-- Alıştırmanın Amacı --
Eğitim üzerine sayfadaki “Bence üniversiteyi Türkiye’de okumak daha doğru.” cümlesini İngilizceye çevirin.

-- Sayfa --
━━━━━━━━━━━━━━━━

Ben devlet okulunda okudum. Benim dönemindeki eğitim sisteminin çok daha iyi olduğunu düşünüyorum. Zehra 4. sınıfta. Hala çarpım tablosunda problem yaşıyoruz. Çünkü ilk başta çarpım tablosunu ikişer ikişer saydırarak öğretmeye başladılar. Sonra başka matematik işlemleri… Sonra olmadı, çocuklara çarpım tablosunu tekrar ezberletmeye başladılar. Zehra da zorlanıyor, bu da beni üzüyor. Bunu sadece Zehra için değil, bütün okul için söylüyorum. Bizim zamanımızda çarpım tablosunu ezberlememiz gerekiyordu ve ezberledik. ilkokul 1.sınıfta çarpım tablosunu ezbere biliyorduk. Bence arayış içinde bir eğitim sistemimiz var. Sizleri bu konuda şanslı görmüyorum. Geçenlerde bir öğrenci bana, “Bizim okulumuzda birisinin yazdığı bir tarih kitabı var. Ve hep bu tarih kitabını okuyoruz. Bu ne kadar doğru, bilmiyoruz” dedi. Ben de “Öğretmenleriniz bunu öneriyorsa mutlaka doğrudur” dedim. Ama çocuğun kafasında hep bir soru işareti kaldı “Gerçekten doğru bir şey mi yapılıyor?” diye. Tarih kitaplarının doğruluğunun Milli Eğitim Bakanlığı tarafından takip edildiğinden de emin değilim açıkçası.
Sizce üniversite eğitimi yurt dışında mı yoksa yurt içinde mi alınmalı?
Bence üniversiteyi Türkiye’de okumak daha doğru. Ama yüksek lisans yapmak için yurt dışı olabilir ya da sene içinde tatillerde yurt dışına gitme gelme durumu söz konusu olabilir. Tabii yurt dışında okuyacağınız üniversite de önemli. Harvard ve Cambridge Üniversitesi’ne gidecekseniz olabilir. Ama “Burada üniversiteyi kazanamadım, gidip yurt dışında okuyayım” demek de olmaz. Türkiye’deki hocalarımızı, doktorlarımızı inanın çok beğeniyorum. Ama maalesef sistem çok yanlış. Bu da onların hatası değil. Ben sonuna kadar Türkiye’de olmaktan yanayım. Bazı okullar var, mesela Floransa’da bir sanat okulu mevcut. Kızım orada okusun isterim. Çok özel okullar var, onlar olursa tamam. Ama onun dışında Türkiye’yi tercih ederim.

━━━━━━━━━━━━━━━━

-- Gösterilen Veriler --

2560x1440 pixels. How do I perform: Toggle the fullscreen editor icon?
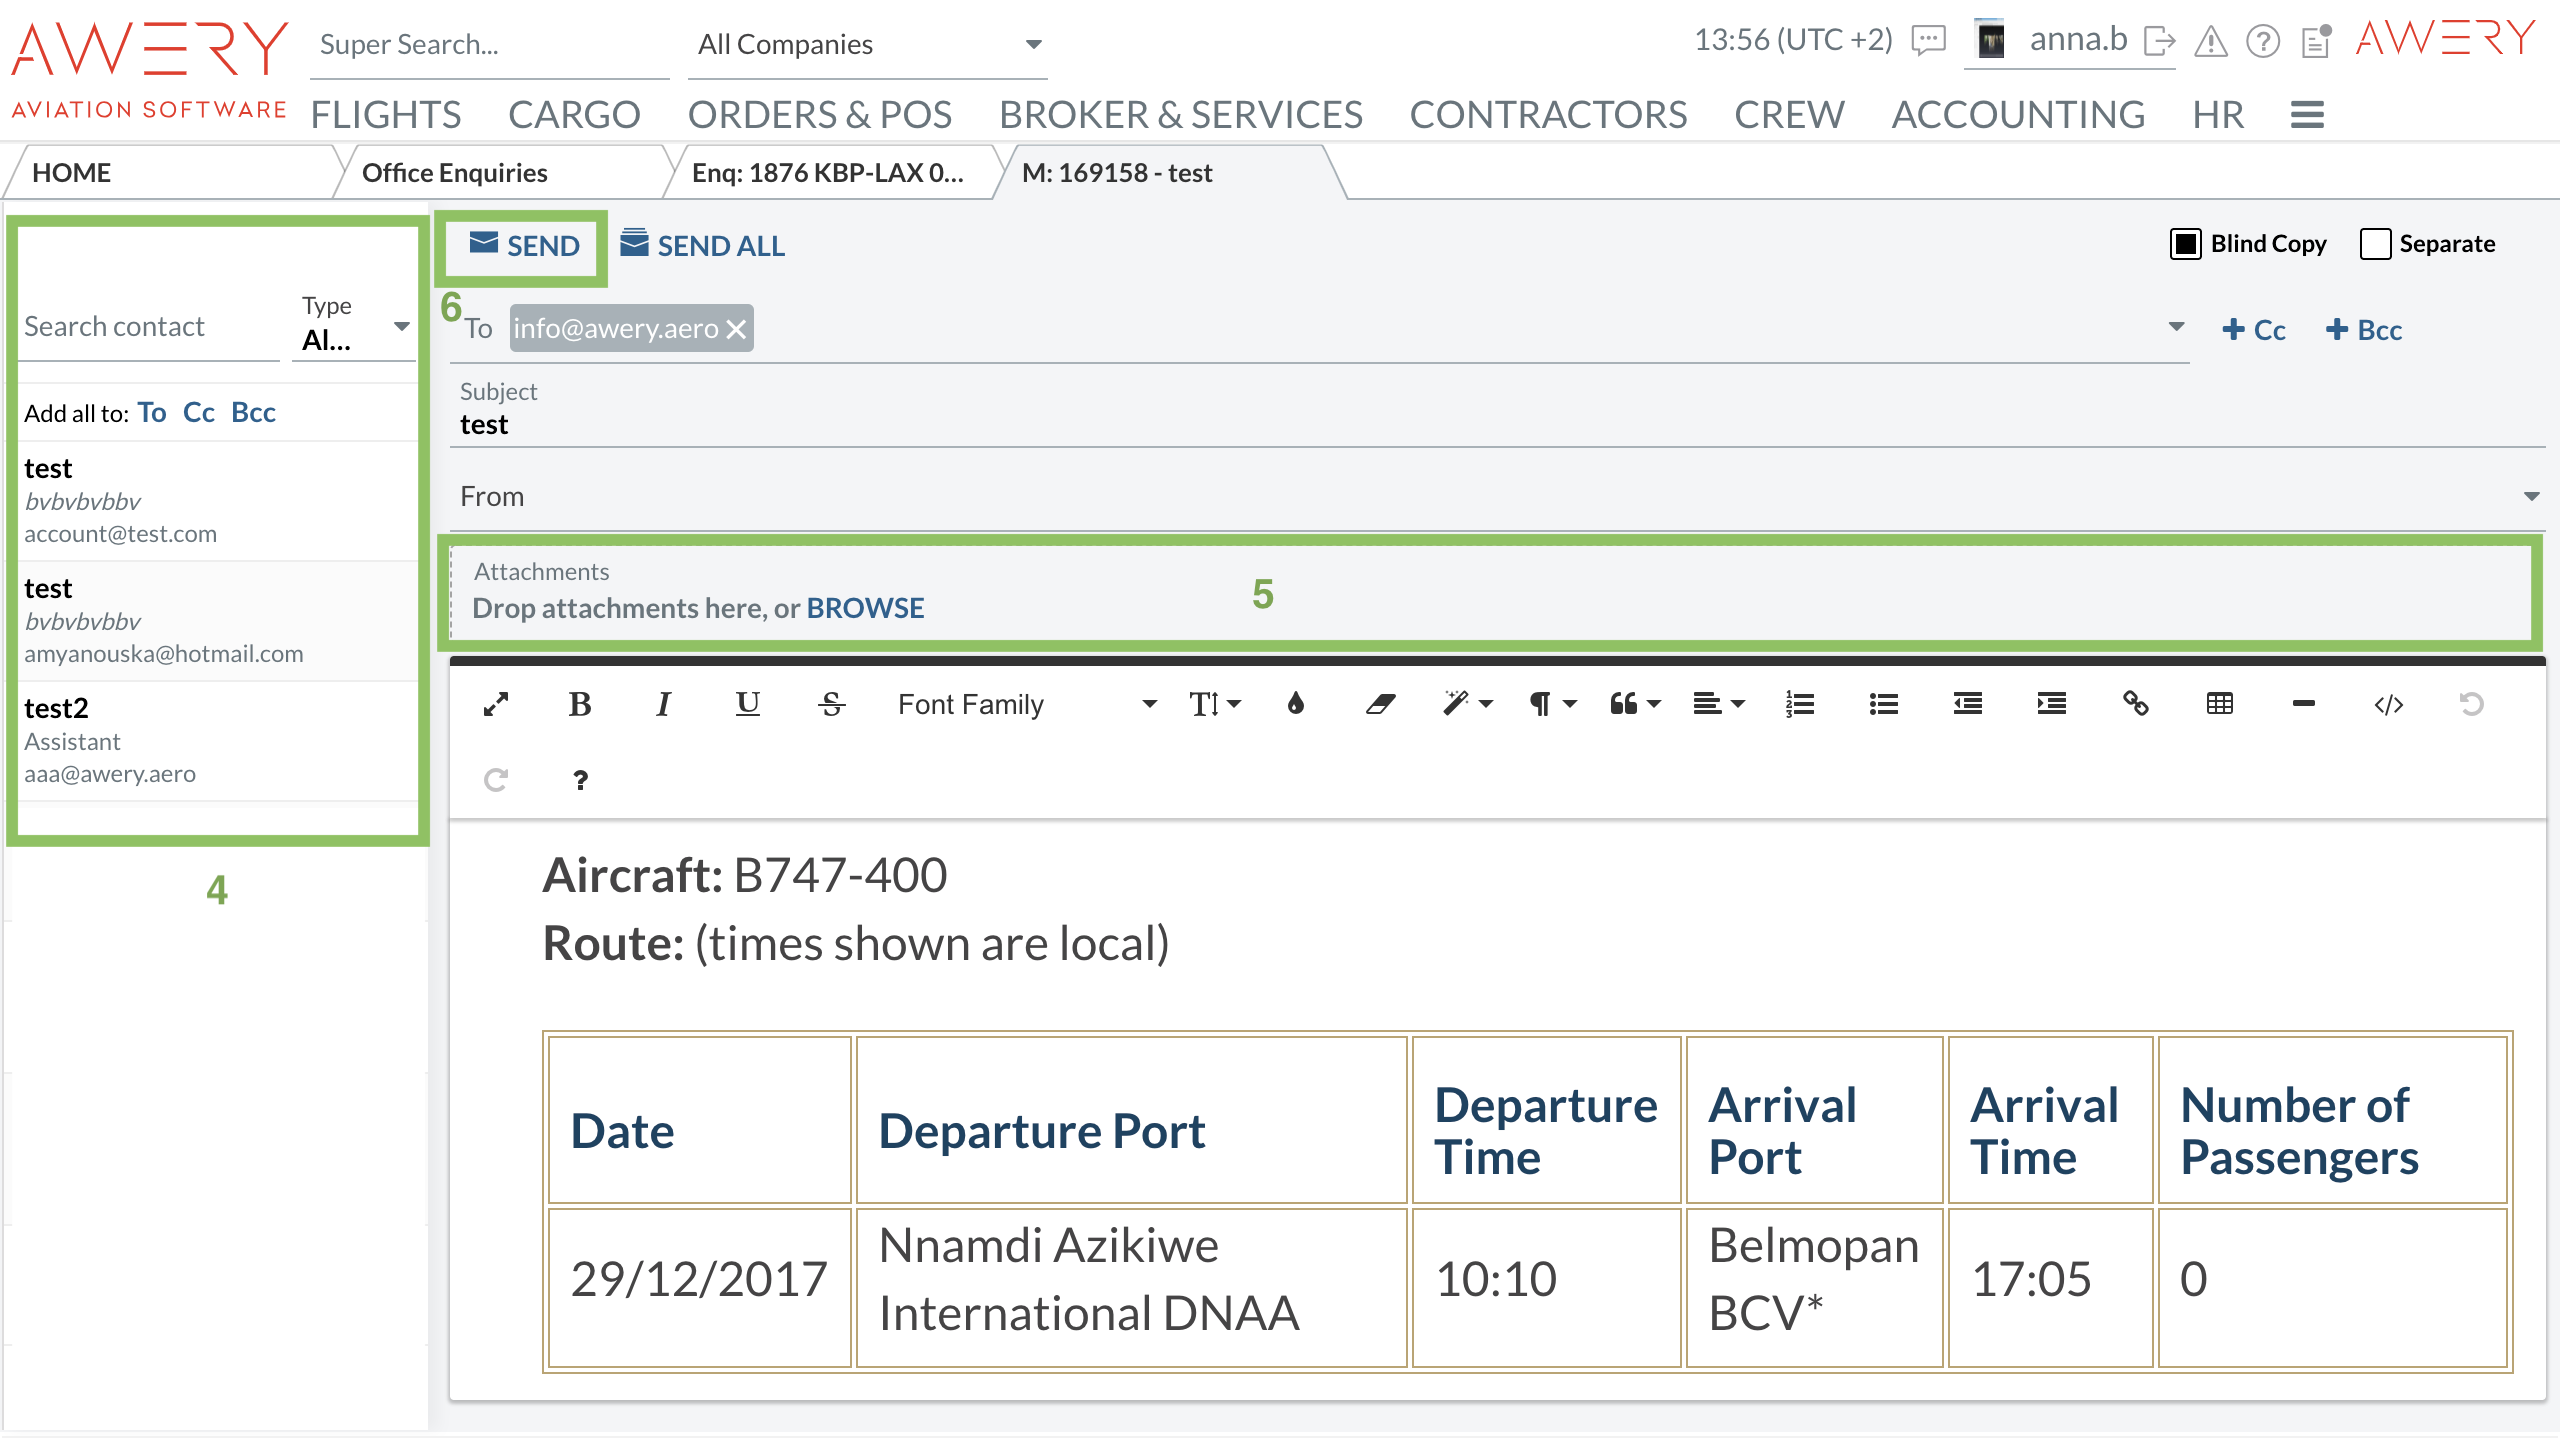coord(496,705)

━━━━━━━━━━━━━━━━

-- Alıştırmanın Çözümü --
I think it is better to go to university in Turkey.